Long before Lottery Tickets, there were all sorts of contests to win prizes in California. I remember my sister used rocks in her backyard to spell out the call letters of a radio station. The station's helicopter flew around the Bay Area and if it spotted the letters you'd win a prize. I knew a woman in Brea, who was so good at guessing the name of songs on Los Angeles radio that she ended up winning a free trip to China. Some people win concert tickets by being the 10th caller.

In hopes of winning prizes, I've dropped tickets into bottles, guessing the number of jelly beans; bought certain cereals, which said you could win $100 if you found a special marking inside the box; and tried to guess the identity of a woman opera singer (I even taped it and took the recording to an actual opera singer I knew but still couldn't identify the singer).

A newspaper in San Jose once had a really clever Treasure Hunt contest, which used poetry to describe where $10,000 was hidden. The paper had a morning and evening edition and each edition had another line of poetry leading you to the fortune. Their circulation must have skyrocketed because that contest became the talk of the town and lasted several weeks. Everyone rushed to purchase a paper as soon as they hit the stands. (Maybe papers need to do that to help stay afloat today.)

I've entered many contests. One of my favorites was sponsored by a milk company which advertised, "Everyone who enters, wins!" I liked those odds and indeed won a miniature rubber cow.
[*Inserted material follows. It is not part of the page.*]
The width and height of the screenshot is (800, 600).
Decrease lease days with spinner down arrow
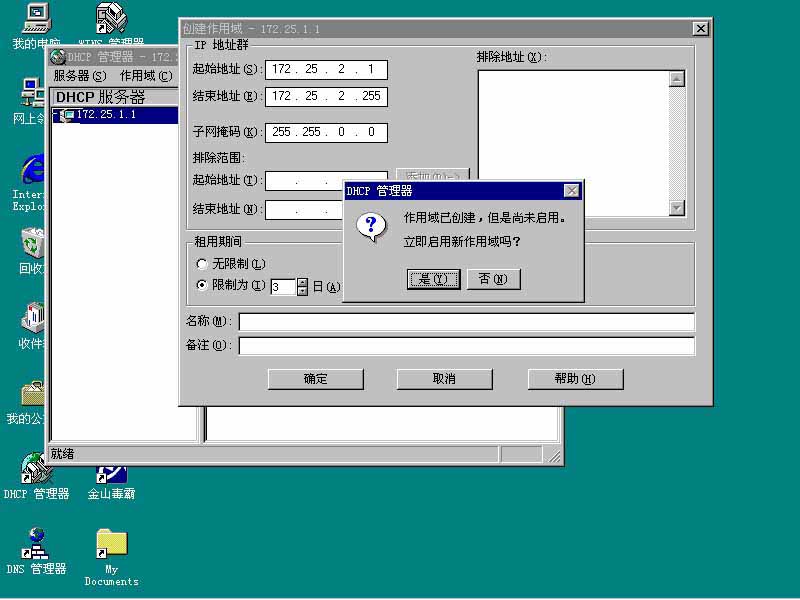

But my biggest moment came at a sixth grade picnic. I placed the bottom half of my meal ticket in a gigantic jar, which showed hundreds of other entries. The prizes were a sailboat, Hi-Fi set, cooler and a year's supply of tomato sauce.

No, I did not win the tomato sauce. I won the cooler, rather peculiarly, many thought. For some still unknown reason, perhaps it was my long, waving arm, I was selected out of the large, massive audience, to draw the winning tickets.

To everyone's shock, including my own, with my eyes closed I drew my stub out of the jar. I must admit I felt a bit embarrassed, walking to the table to collect my prize.

I still remember how everyone looked at me, with suspicious, if not hostile faces. Or so it seemed. "How did you do it," my peers asked. "It's all in the touch," I said somewhat professionally. "You might say I have had a feel for contest tickets over the years." I still have that prize cooler to this day!